» Problems:
1 – Answer these about the boating report below:
(a) In which river were the officers patrolling?
(b) How far onto the beach did the PWC launch?
(c) What was the operator's brother arrested for?
2 – Rewrite every one of the records below, swapping "Where should I click to" for "Where do I click to" and keeping all else the same. Omit the pictures from your answer.

-- START OF Provided text --

Reckless PWC operator nabbed for numerous violations... On Sunday, May 24, 2009, Conservation Police Sgt. Rich Goszka and Conservation Police Officers Ken Williams and Josh Jackson were conducting a boat patrol in the Great Wicomico River in Northumberland County. The officers observed a PWC operating in a reckless manner by spraying the occupants of a boat. The officers moved towards the PWC to initiate a boarding. Upon seeing the marked VDGIF police vessel, the operator began to flee. The officers activated their vessel's emergency lights and siren and the PWC gained speed towards the shoreline. The PWC launched 15 yards onto the beach and the operator fled on foot. The officers conducted an investigation and were able to identify the operator. The operator's brother was arrested for obstruction of justice and drunk in public. The operator of the PWC surrendered himself to Officer Williams on the next Monday, May 25, 2009. The operator was charged with two counts of reckless operation of a PWC, eluding law enforcement, violation of the 50 foot rule, and operating a vessel with an expired registration. For more information contact Lt. Scott Naff at (804) 829-6580.

-- END OF Provided text --
-- START OF Items --

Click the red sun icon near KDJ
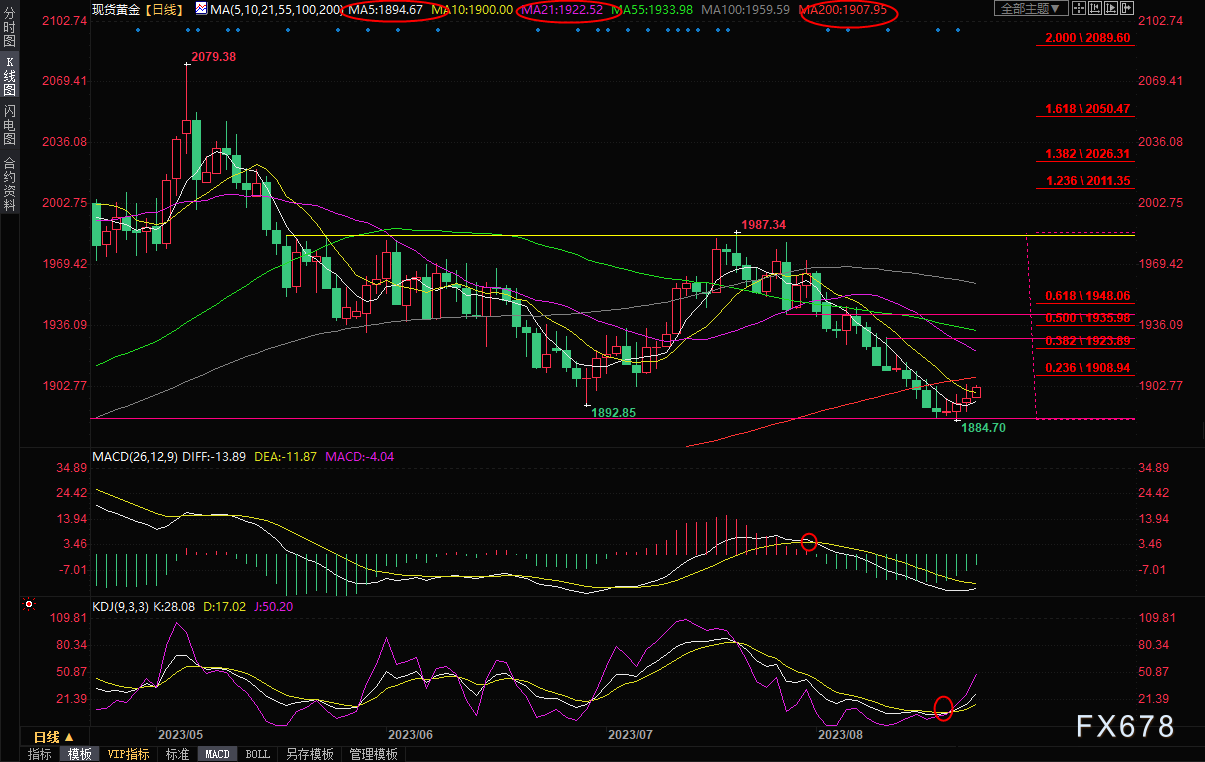The width and height of the screenshot is (1205, 762). tap(29, 604)
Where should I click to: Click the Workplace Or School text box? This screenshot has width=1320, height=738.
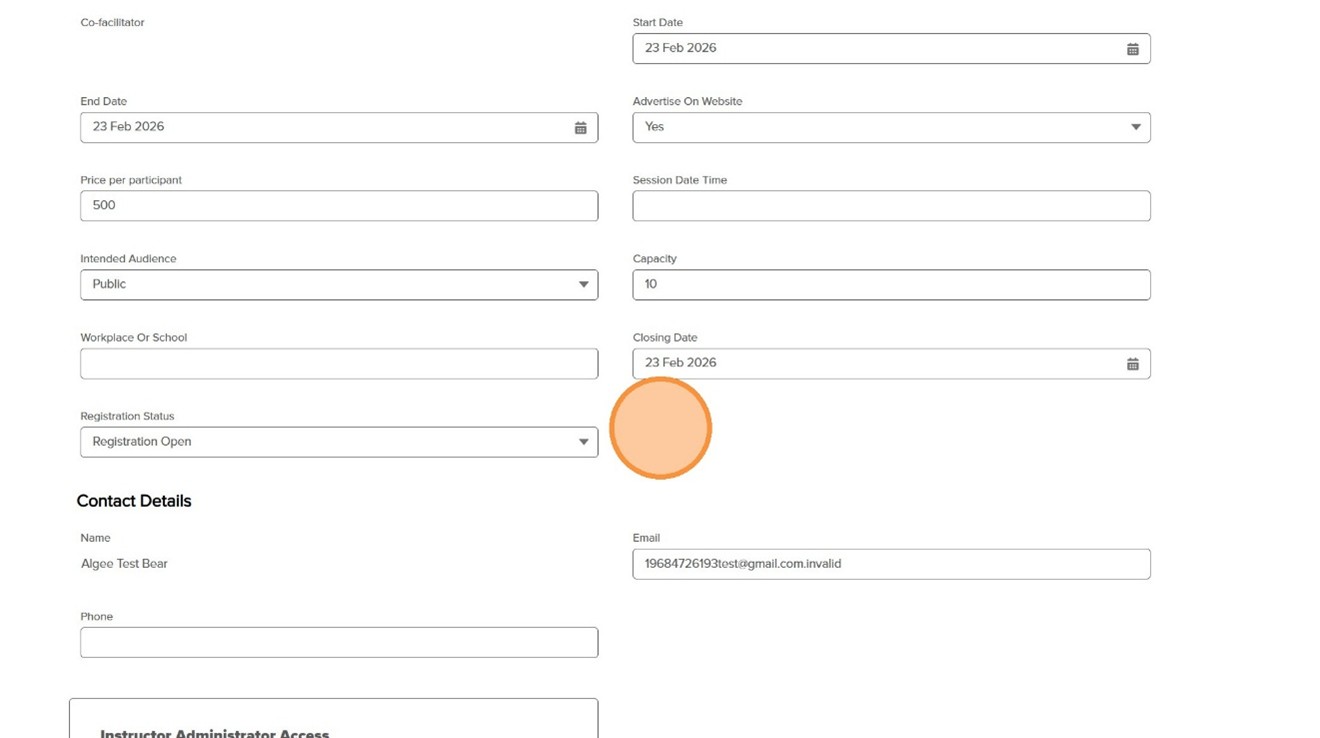pos(338,364)
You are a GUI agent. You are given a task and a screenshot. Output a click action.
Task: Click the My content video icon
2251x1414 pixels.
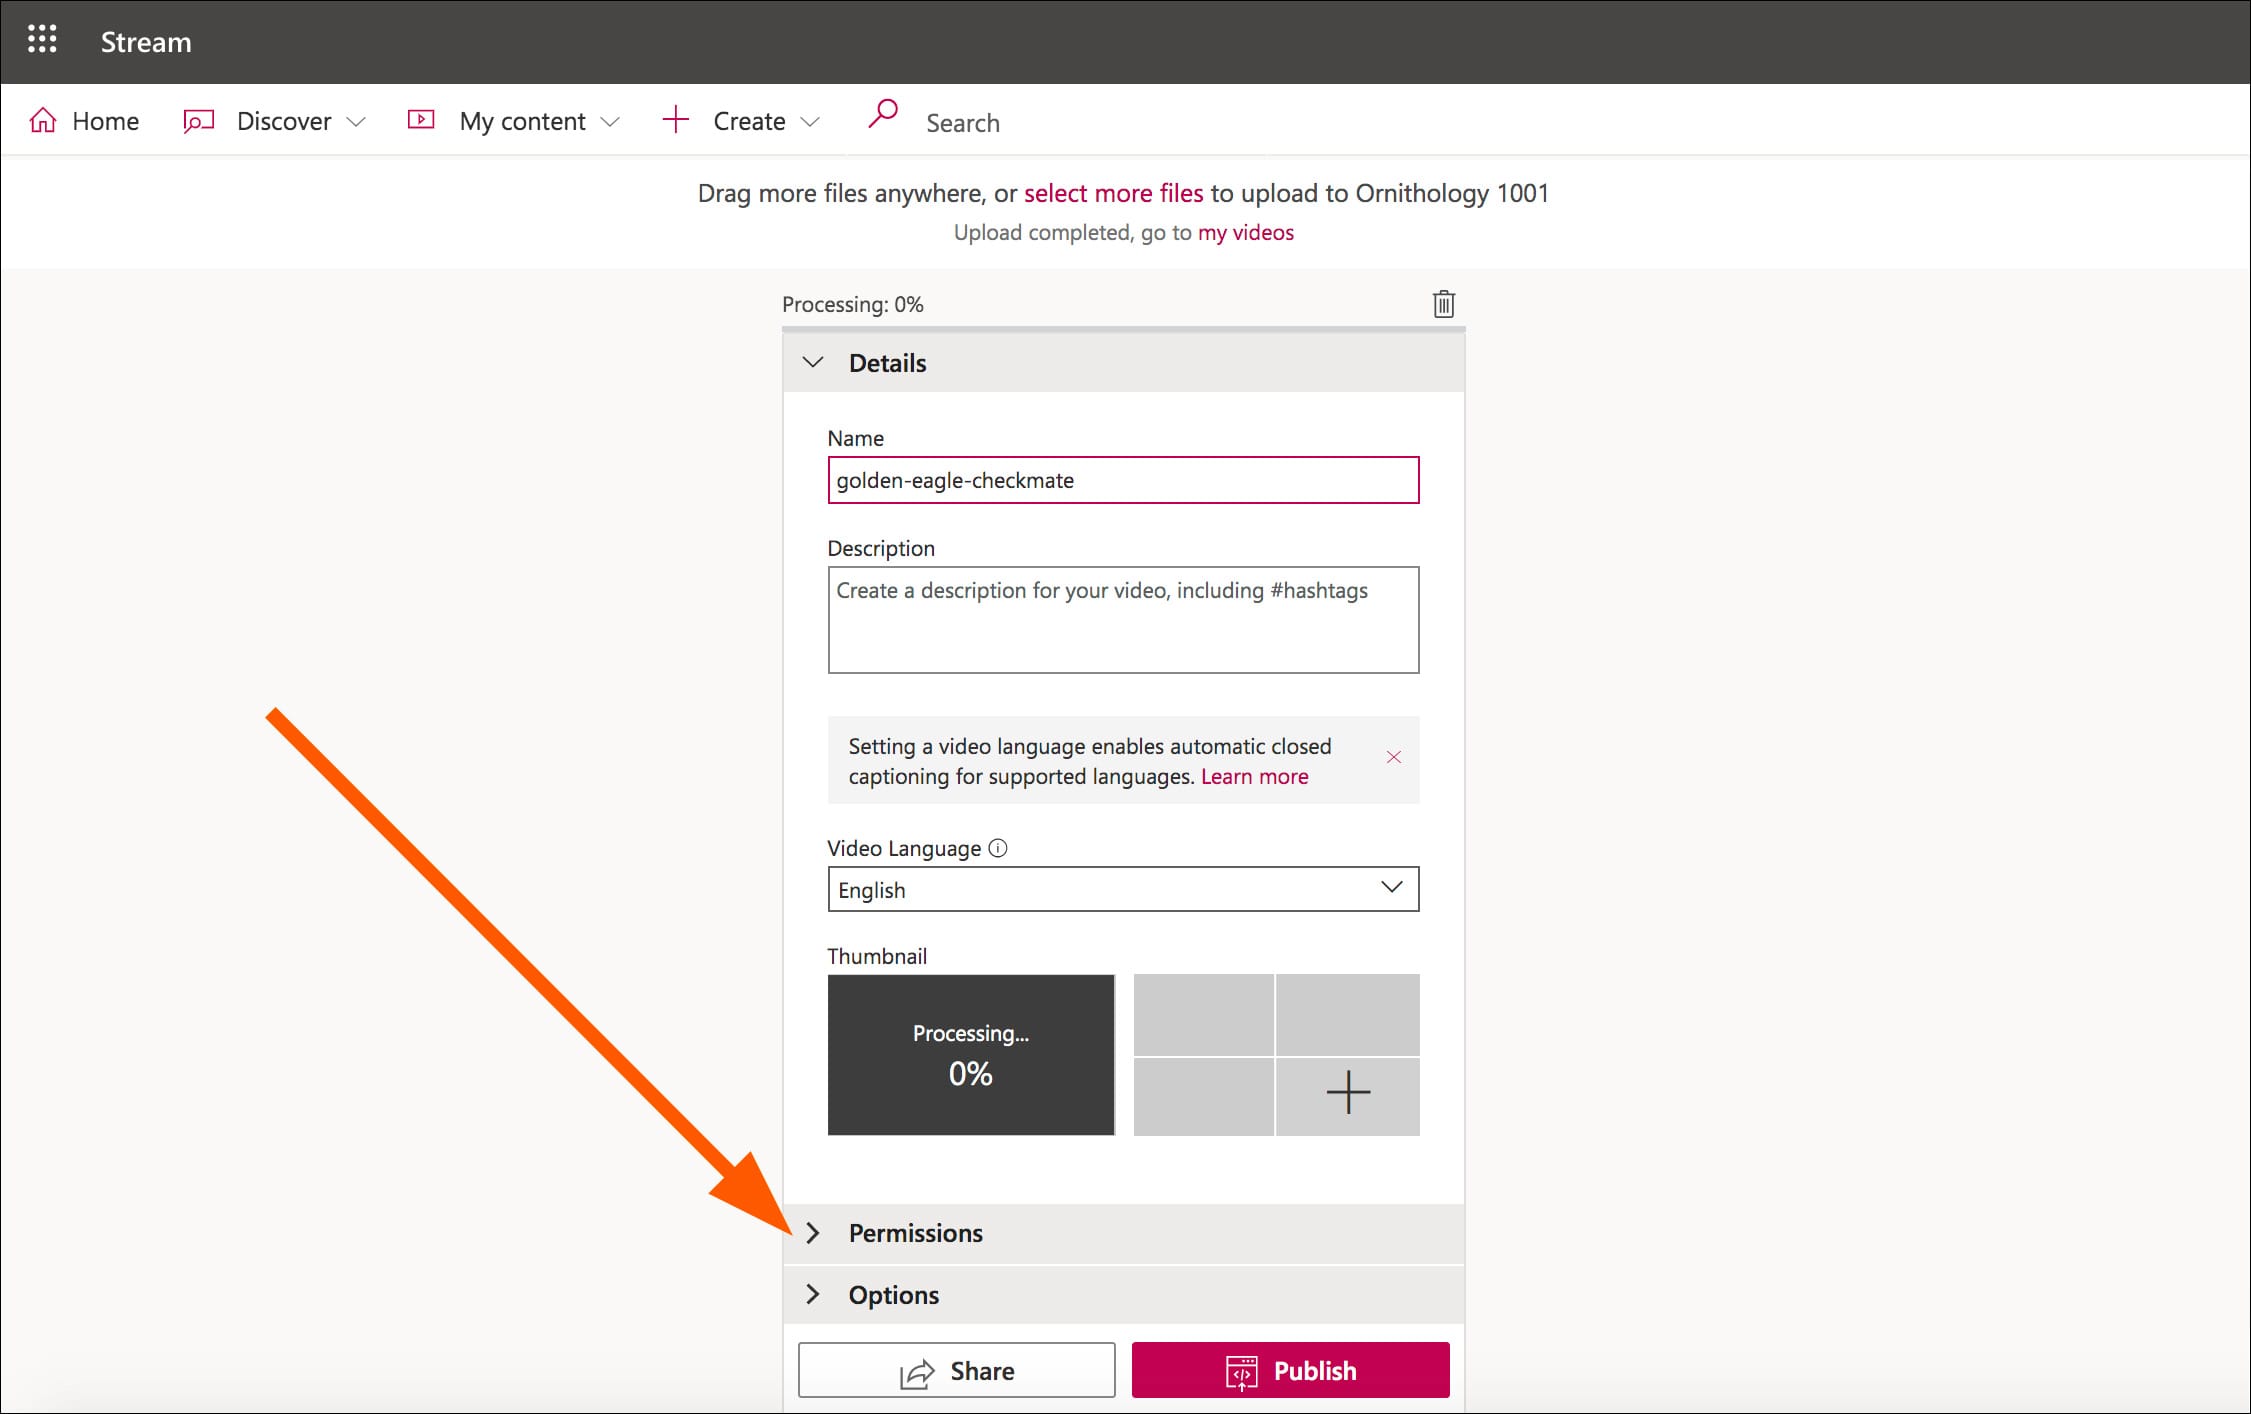pos(421,120)
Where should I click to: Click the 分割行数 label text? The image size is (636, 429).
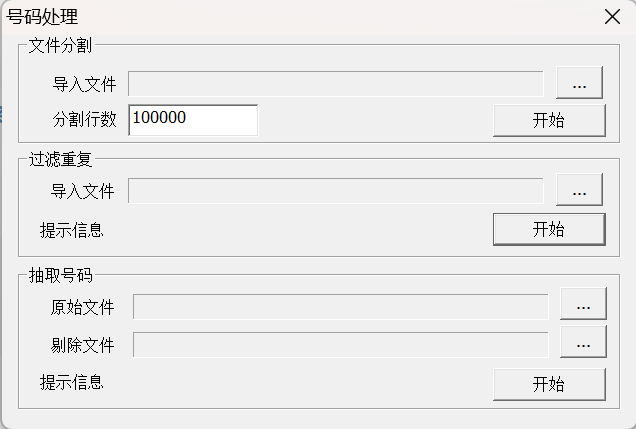85,120
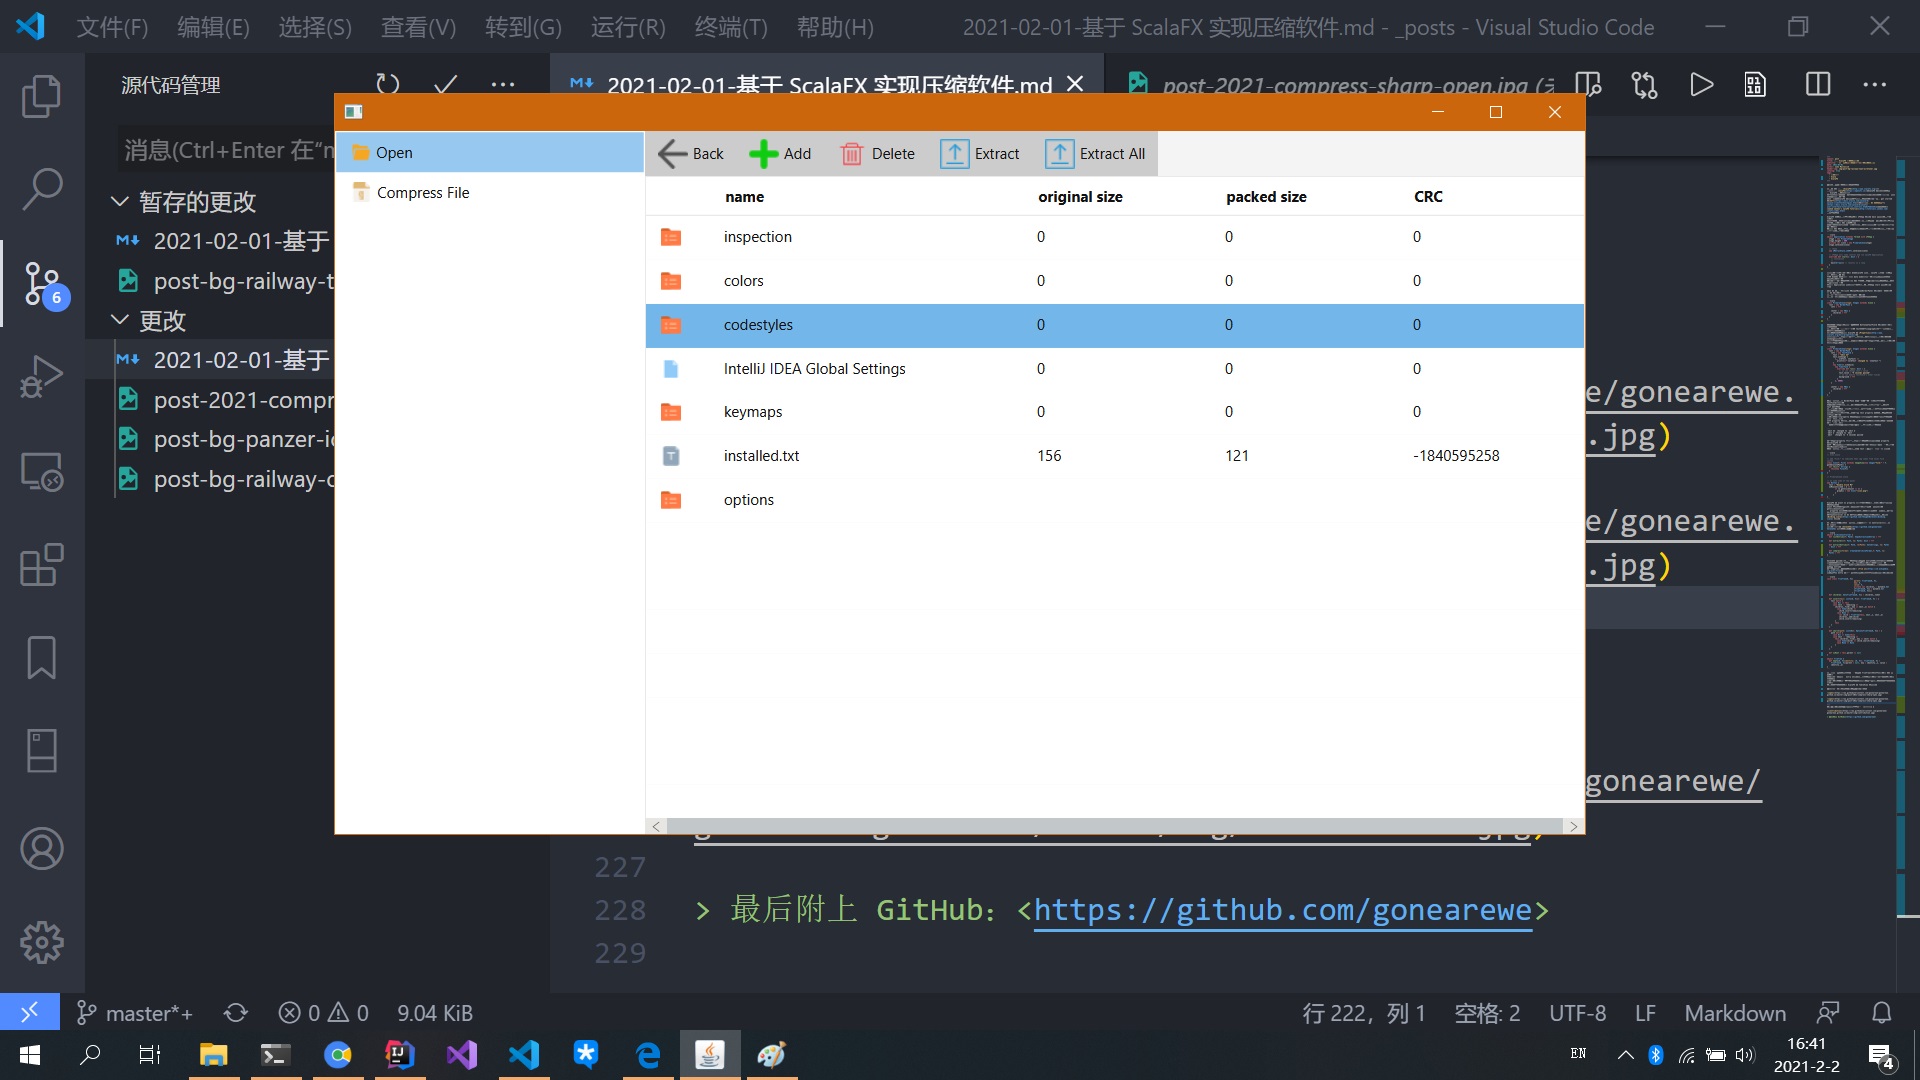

-- END OF Items --

» Response list:
1 –
(a) The Great Wicomico River in Northumberland County.
(b) 15 yards.
(c) Obstruction of justice and drunk in public.

2 –
Click the red sun icon near KDJ
The width and height of the screenshot is (1205, 762). tap(29, 604)
Where do I click to: Click the Workplace Or School text box? This screenshot has width=1320, height=738.
pos(338,364)
You are a GUI agent. You are given a task and a screenshot. Output a click action.
Task: Click the My content video icon
2251x1414 pixels.
pos(421,120)
Where do I click to: Click the 分割行数 label text? The image size is (636, 429).
85,120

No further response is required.